▸ **Instructions to follow**: Only the lines below, from the one with "Сертификаты (86, 612)" through the one with "geral@pressminho.pt (371, 2309)", are to be written out, exactly.

Start of Exercise inputs

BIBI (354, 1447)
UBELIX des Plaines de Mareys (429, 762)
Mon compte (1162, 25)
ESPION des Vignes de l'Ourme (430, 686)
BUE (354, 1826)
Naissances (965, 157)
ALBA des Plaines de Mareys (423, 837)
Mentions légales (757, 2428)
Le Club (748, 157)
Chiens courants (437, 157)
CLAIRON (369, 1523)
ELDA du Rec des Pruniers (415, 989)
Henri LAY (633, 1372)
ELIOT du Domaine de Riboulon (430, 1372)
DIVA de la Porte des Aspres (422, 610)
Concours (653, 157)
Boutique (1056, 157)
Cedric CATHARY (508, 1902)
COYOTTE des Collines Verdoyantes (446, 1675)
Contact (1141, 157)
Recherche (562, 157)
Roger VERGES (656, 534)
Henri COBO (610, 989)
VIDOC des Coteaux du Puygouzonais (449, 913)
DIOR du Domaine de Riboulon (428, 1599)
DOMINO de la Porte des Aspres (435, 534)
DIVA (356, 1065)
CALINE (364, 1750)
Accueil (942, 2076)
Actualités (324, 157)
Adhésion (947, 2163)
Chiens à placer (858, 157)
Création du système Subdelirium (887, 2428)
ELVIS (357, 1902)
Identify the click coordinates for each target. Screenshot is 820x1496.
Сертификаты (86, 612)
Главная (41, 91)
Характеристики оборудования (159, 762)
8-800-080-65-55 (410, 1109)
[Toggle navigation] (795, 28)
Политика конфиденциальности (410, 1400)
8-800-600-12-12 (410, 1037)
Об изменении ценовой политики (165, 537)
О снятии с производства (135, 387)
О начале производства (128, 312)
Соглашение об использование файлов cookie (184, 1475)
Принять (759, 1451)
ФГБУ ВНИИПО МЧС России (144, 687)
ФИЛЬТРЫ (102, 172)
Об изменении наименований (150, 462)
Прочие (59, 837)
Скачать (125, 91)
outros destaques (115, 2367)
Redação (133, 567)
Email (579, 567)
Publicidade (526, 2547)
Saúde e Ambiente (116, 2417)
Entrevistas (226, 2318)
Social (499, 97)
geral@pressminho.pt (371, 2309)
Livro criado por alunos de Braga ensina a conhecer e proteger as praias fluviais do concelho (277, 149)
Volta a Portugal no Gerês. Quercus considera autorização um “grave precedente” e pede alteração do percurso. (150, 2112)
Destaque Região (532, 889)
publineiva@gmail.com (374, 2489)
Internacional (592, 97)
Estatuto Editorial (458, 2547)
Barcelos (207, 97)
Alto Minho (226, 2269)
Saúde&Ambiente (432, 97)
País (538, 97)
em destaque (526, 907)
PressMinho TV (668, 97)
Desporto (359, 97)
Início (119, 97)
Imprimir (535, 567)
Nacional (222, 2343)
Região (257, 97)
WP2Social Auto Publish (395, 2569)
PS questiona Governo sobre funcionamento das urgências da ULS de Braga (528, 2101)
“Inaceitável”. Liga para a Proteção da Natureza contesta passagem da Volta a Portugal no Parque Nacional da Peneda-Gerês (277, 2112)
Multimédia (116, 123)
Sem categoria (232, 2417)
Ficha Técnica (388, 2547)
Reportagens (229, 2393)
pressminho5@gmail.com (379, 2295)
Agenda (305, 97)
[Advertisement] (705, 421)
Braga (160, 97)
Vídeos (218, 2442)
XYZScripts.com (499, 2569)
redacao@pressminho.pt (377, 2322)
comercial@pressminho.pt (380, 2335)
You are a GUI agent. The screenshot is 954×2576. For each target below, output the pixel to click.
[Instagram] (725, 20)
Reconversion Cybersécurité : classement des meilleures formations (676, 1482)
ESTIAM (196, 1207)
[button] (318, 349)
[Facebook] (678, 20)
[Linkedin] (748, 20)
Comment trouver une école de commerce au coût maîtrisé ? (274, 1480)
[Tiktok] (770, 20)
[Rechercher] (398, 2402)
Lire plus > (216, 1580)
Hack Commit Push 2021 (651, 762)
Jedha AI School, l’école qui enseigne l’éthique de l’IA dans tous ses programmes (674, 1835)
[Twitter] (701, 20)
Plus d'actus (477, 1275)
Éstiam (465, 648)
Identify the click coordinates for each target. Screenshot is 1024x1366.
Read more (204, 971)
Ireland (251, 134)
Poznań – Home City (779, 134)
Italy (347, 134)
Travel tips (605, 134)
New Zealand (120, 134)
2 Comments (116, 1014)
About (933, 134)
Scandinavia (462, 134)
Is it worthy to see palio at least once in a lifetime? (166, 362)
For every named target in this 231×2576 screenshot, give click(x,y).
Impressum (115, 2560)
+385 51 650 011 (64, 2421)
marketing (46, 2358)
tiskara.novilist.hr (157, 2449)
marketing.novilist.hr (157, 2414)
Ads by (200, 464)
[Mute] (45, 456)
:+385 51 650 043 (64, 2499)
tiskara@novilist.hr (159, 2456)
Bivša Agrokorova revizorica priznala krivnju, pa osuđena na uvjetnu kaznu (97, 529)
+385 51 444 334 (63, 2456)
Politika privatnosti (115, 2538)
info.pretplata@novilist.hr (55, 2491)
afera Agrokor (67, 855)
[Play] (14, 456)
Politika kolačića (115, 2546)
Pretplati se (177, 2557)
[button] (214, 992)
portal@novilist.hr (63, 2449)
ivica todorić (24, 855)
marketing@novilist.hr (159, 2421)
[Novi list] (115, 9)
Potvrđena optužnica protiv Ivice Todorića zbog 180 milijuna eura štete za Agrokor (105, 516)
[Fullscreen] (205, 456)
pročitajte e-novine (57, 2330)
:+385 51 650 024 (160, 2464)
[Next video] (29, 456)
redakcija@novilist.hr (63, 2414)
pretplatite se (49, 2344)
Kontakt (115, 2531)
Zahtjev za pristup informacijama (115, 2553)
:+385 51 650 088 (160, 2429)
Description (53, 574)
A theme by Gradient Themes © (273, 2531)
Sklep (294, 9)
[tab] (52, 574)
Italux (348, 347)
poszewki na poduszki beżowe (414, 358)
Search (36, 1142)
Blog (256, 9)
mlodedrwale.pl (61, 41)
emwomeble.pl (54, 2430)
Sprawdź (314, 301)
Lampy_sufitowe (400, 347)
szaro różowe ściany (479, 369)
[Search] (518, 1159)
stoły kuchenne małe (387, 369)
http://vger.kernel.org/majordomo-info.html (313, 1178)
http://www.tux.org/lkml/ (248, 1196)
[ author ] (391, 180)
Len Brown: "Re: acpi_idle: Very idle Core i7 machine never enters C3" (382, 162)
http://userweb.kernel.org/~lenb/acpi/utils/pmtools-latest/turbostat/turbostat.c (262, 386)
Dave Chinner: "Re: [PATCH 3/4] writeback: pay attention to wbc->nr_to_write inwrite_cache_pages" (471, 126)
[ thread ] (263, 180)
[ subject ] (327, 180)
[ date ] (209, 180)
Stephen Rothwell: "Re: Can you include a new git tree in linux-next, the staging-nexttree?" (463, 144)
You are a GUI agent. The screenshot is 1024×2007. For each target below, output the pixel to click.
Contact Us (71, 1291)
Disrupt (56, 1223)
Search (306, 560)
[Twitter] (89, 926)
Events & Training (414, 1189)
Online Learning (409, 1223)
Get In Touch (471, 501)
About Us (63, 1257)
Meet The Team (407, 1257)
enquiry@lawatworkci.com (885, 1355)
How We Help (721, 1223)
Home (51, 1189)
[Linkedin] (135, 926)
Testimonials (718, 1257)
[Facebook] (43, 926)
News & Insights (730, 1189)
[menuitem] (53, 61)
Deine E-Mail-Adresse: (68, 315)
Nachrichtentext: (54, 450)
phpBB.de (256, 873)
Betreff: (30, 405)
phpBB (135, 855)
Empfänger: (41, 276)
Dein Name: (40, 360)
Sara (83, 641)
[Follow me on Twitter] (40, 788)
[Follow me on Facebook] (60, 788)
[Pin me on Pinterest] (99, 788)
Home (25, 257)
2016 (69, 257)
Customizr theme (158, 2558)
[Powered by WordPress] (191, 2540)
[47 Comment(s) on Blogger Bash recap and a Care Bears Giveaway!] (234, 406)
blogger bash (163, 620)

End of Exercise inputs

▸ **Solution to this task**:
Сертификаты (86, 612)
Главная (41, 91)
Характеристики оборудования (159, 762)
8-800-080-65-55 (410, 1109)
[Toggle navigation] (795, 28)
Политика конфиденциальности (410, 1400)
8-800-600-12-12 (410, 1037)
Об изменении ценовой политики (165, 537)
О снятии с производства (135, 387)
О начале производства (128, 312)
Соглашение об использование файлов cookie (184, 1475)
Принять (759, 1451)
ФГБУ ВНИИПО МЧС России (144, 687)
ФИЛЬТРЫ (102, 172)
Об изменении наименований (150, 462)
Прочие (59, 837)
Скачать (125, 91)
outros destaques (115, 2367)
Redação (133, 567)
Email (579, 567)
Publicidade (526, 2547)
Saúde e Ambiente (116, 2417)
Entrevistas (226, 2318)
Social (499, 97)
geral@pressminho.pt (371, 2309)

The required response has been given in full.